** Your assignment **
The reply should hold every line of the data below, unchanged, and none of the pictures.

** Material provided **
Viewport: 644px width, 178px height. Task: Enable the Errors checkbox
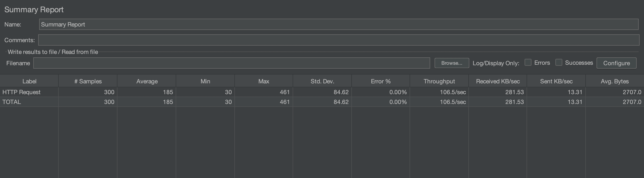tap(528, 62)
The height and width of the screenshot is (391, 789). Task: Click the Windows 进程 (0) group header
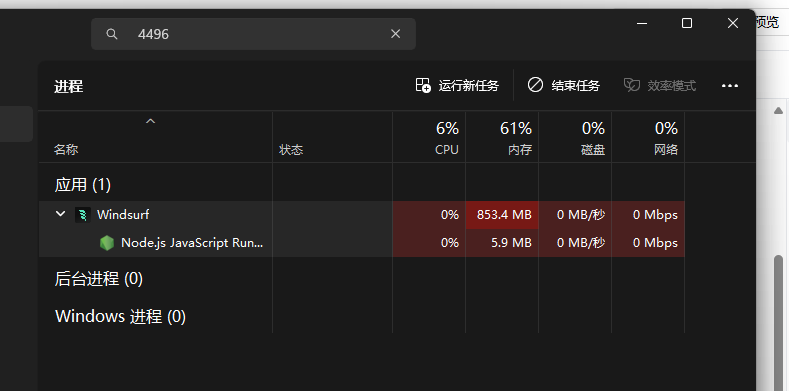click(120, 317)
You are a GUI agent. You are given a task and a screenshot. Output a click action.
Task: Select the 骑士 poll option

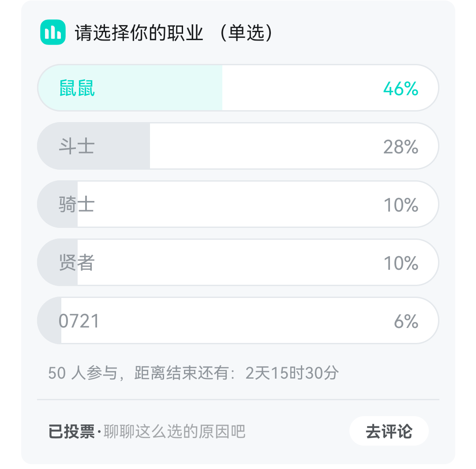(238, 204)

** Response area **
Viewport: 644px width, 178px height. Task: Enable the Errors checkbox
tap(528, 62)
The height and width of the screenshot is (391, 789). Task: Click the Windows 进程 (0) group header
click(120, 317)
You are a GUI agent. You are given a task and a screenshot. Output a click action.
Task: Select the 骑士 poll option

(238, 204)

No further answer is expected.